======== Document passage

Plan well. Climb more.

FAQ

How much time should I spend climbing in Cochamó?

Some stay months. Standard is two weeks to a month. The main question, however, is, how much time do you have? Minimum time to climb a big route in Cochamó is seven days. If the weather holds, you’re well prepared, etc., you may get in one, maybe two 10-plus-pitch routes and some cragging. Check out the ‘Strategies For Climbing Cochamó’ below for helping to plan your day-by-day visit.

What do you recommend I climb?

Cragging is great but bigwall routes is where Cochamó’s magic is. Check out the routes section and be sure to ask personnel from Camping La Junta (nearly all are climbers) and other returning climbers about recommended routes for your grade level.

When’s the climbing season?

See the When to go page.

So, I’ve heard this place labeled the Yosemite of South America. Well, is it?

No, it’s Cochamó. And Yosemite is the Cochamó of North America. But, as a first impression and as a four-word description, it’s not bad.

Can I rent climbing equipment there or will I need to lug it around?

You won’t be able to rent gear in the valley but can rent some basic gear in Puerto Varas from Huella Andina. Another option for some is to hire a guide to take you up a route. The most secure, least expensive yet heavier in the pack option is carrying your own. See “What to Bring” below. If you’re traveling with just your shoes and harness, you might be able to partner up with other climbers. In this case, you can try posting to the Climber Partner Board.

Do I need to reserve?

You will need to reserve December through March. January and February tend to be full. Before December and after March, you can get a site upon arrival.

Is there free camping?

No. In the past the valley was overrun and greatly impacted by unmanaged camping. Please, help care for this beautiful yet environmentally fragile area. If you can’t pay for the camping and all its installations, consider a different destination. Patagonia is loaded with less known less explored walls.

A Basic Plan

There are many strategies for successful climbing in Cochamó. Too many climbers, however, come with poor strategy, climb almost nothing and walk way too much. Below is the most common and successful strategy to visit and enjoy the routes and the beauties of the valley. Seven days is really short for a climbing visit, but this seven-day layout gives a good feel for how to plan.

Day 1: Getting to the Cochamó Valley. First, make the 2-to-3-hour trip by bus or vehicle from Puerto Montt / Varas to Cochamó town. If you’re going via bus, start from Puerto Montt and get the earliest bus (be there by 7:30 a.m.). Next, get your taxi or make the long gravel-road walk to the trailhead. And finally make the 4-to-6 hour hike to La Junta Camping or Refugio Cochamó at the valley’s center (walls all around). If you’r coordinating with packhorses to carry in your gear, it’s best to stay in Cochamó town and get a taxi to the trailhead where you’ll meet your packhorses in the morning. Set up a base camp at the camping.

================

Exercises:
1 - According to the Cochamó climbing FAQ, what is the minimum time needed to climb a big route in Cochamó?
2 - In the Cochamó climbing FAQ, take the part that opens with the words containing "Do I need to" and closes with "there free camping?", and write it out again with "December" swapped for "November".

======== Stored data

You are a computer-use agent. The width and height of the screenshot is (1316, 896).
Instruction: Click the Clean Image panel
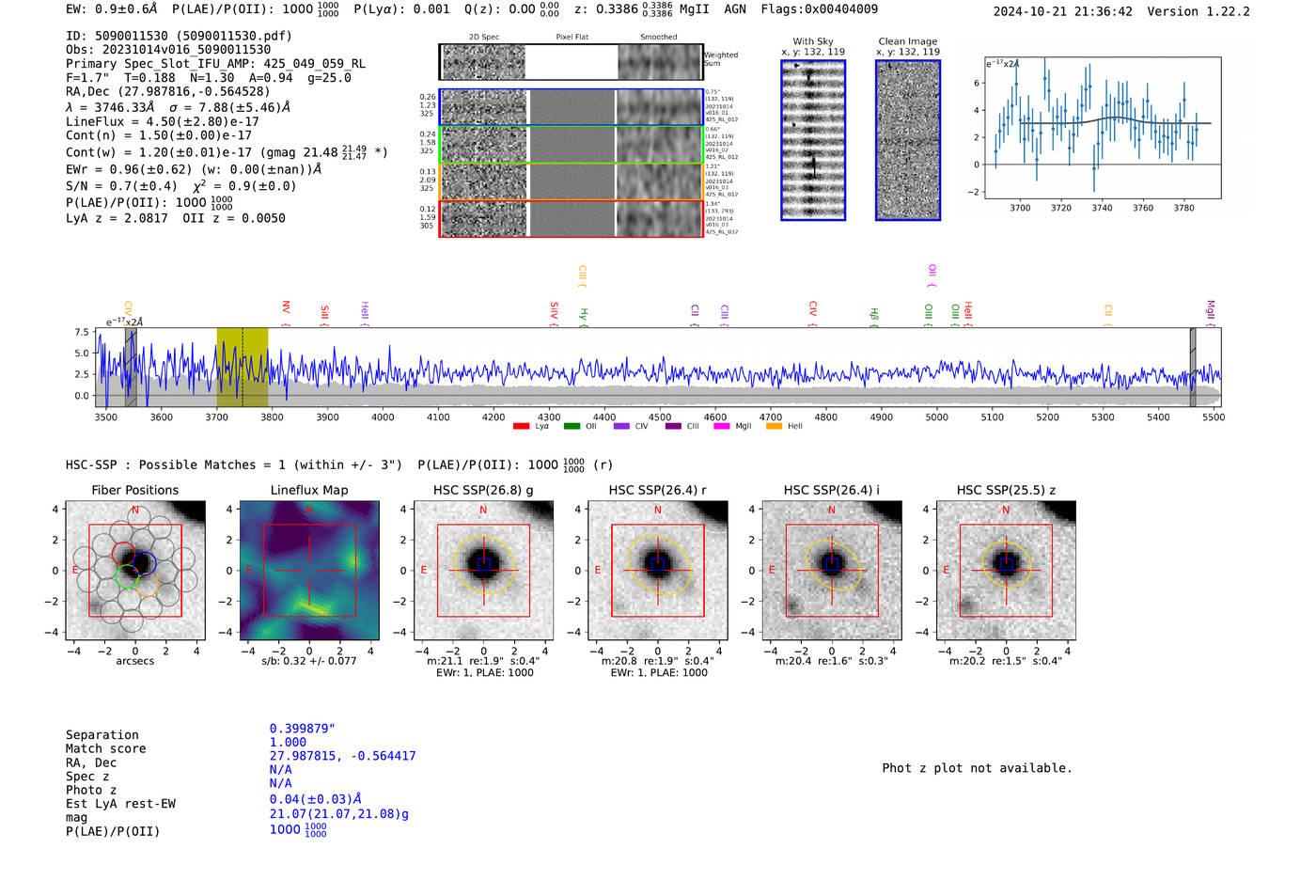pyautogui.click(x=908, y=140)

================
======== Stored data

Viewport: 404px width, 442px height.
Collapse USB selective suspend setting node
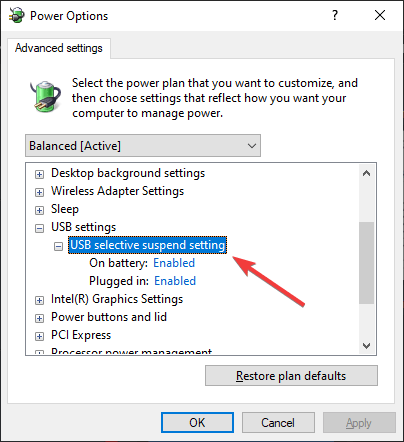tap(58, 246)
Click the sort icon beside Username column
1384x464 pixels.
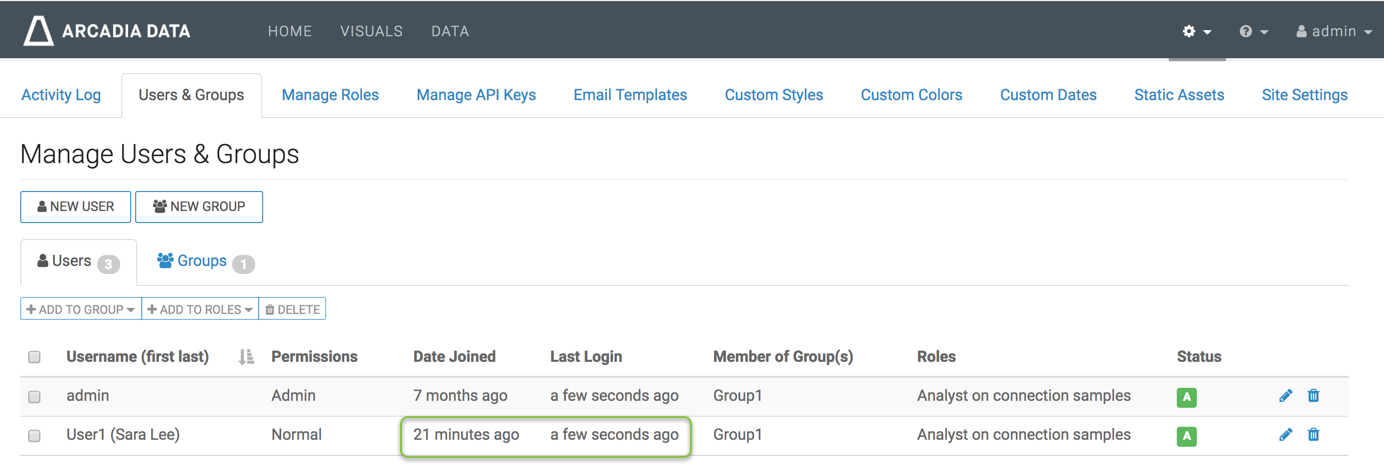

================

Results in order:
1 - Seven days.

2 -
Do I need to reserve?

You will need to reserve November through March. January and February tend to be full. Before November and after March, you can get a site upon arrival.

Is there free camping?